Woody Allen — gran hipocondríaco — suele decir que si tuviera un centavo por todas las veces que ha sobrevivido luego de haber creído moriría, no sólo sería millonario, sino además un milagro médico. Una frase que parece resumir no sólo esa extraña experiencia de la llamada enfermedad sino del hecho bien conocido, que se trata de un padecimiento tan viejo como el hombre. Después de todo, para el año de 1673, ya Molière daba vida en el Palacio Real de París a un personaje llamado Argan, conocido como el enfermo imaginario. Este Argan no era otra cosa que un pícaro de cuidado que usaba sus innumerables — e irreales — padecimientos de salud para manipular a su crédula esposa y preocupados hijos. Y aunque se trató de una comedia sin mayor trascendencia en su momento, legó a la humanidad uno de los arquetipos más preocupantes de la medicina moderna: El hipocondríaco.
¿Qué nos hace hipocondríacos? Según el estudio del Hospital General Kamitsuga, los episodios de hipocondría como el que yo estaba sufriendo no son del todo inusuales. Según las conclusiones del estudio que llevó a cabo la institución, la mayoría de nosotros sufriremos alguna vez un momento de pánico agudo relacionado con nuestra salud y la posibilidad de la muerte. No se trata sólo de una obsesión constante y sostenida, sino de algo mucho más breve pero no por eso, menos intenso.
Claro está, Google no es responsable de lo que cualquiera puede concluir al realizar una búsqueda en su sistema, pero si se ha convertido en una herramienta indispensable que facilita no sólo la certeza de la enfermedad y la muerte inminente, sino que fomenta el peligroso hábito del autodiagnóstico y automedicación. Resulta casi imposible evitar revisar síntomas en páginas web, llenas de información sin matices y la mayoría de las veces erróneas, y asumir como real el diagnóstico accidental que logramos concluir. La costumbre se ha hecho tan habitual que incluso tiene un nombre que lo describe (cibercondría) y según la Universidad de Baylor (Texas, EE UU) se considera formalmente como un trastorno de ansiedad.

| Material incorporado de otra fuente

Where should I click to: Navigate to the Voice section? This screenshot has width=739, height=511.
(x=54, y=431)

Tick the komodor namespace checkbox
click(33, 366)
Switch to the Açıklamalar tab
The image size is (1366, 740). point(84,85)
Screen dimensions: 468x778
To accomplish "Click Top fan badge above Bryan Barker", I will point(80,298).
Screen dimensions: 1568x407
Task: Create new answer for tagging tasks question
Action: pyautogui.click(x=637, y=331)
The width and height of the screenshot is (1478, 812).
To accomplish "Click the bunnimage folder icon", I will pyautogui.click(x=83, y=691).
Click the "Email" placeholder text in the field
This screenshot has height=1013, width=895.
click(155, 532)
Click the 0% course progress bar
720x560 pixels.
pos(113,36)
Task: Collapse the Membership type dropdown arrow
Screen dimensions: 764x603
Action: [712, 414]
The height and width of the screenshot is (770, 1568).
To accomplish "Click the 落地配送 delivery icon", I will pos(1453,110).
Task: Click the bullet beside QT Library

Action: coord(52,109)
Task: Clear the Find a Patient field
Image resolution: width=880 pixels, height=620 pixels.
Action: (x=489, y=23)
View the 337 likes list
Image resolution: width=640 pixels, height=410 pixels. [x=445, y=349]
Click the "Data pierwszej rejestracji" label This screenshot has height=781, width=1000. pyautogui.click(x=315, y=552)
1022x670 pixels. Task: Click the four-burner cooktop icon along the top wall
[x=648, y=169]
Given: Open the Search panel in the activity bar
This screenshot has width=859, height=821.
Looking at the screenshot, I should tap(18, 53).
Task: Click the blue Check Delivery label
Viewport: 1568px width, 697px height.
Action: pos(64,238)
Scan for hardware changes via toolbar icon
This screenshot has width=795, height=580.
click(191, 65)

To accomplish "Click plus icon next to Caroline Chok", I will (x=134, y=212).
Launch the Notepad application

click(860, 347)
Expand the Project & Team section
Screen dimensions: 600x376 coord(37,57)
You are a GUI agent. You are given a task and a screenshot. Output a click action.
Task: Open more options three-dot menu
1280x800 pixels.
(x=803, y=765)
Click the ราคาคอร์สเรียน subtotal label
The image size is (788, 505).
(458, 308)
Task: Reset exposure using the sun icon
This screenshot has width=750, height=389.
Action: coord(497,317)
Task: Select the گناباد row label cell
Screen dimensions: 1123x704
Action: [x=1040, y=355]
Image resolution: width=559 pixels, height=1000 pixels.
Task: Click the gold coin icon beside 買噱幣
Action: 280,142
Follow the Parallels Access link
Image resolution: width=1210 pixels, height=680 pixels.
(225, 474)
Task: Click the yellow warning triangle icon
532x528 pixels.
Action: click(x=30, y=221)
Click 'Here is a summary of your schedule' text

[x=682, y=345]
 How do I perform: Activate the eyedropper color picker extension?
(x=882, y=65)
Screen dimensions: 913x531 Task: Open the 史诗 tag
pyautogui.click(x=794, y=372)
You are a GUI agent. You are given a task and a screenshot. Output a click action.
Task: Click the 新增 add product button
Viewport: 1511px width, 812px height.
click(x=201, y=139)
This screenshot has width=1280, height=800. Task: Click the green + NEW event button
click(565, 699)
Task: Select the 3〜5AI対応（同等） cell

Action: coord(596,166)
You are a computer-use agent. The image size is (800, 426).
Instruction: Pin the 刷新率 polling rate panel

Como mi caso, supongo. Finalmente y luego de casi dos días de agonía solitaria, decidí acudir al médico. Lo hice con el pleno convencimiento que me esperaba al menos, un diagnóstico lo suficientemente duro como para empequeñecer cualquier pensamiento sobre la pandemia mundial, el futuro e incluso, mis imprecisos pensamientos sobre la fatalidad. Luego de practicarme un par de estudios clínicos menores y obtener los resultados, el médico me pidió pasar a su consultorio. Me miró unos instantes antes de dictar sentencia. Antes, había tenido que soportar mis quejas y como no, el anuncio de mi muerte inminente.
— Una bacteria estomacal — me explicó con sequedad.
— ¿Eso es todo?
— A pesar de lo que pueda creer, tengo más conocimientos que Google sobre el cuerpo humano.
Una vez leí que la obsesión es el plano inmediatamente superior de la ansiedad. Que es muy sencillo que algo tan trivial como el miedo imaginario se convierta en una convicción muy concreta, en una certeza abrumadora difícil de contradecir. En algo tan incontrolable que puede no sólo restringir nuestros espacios mentales sino además, golpearnos de las maneras más inesperadas. Pienso en esa frase mientras me palpo el vientre, aturdida por el mero hecho de comprender la dimensión — profundidad — de mis miedos. Quizás no todo es tan sencillo sobre el poder de la mente humana para obsesionarse con su propios terrores, me digo. Con ese lugar irracional que carece de nombre y quizás, incluso definición. Así somos, supongo.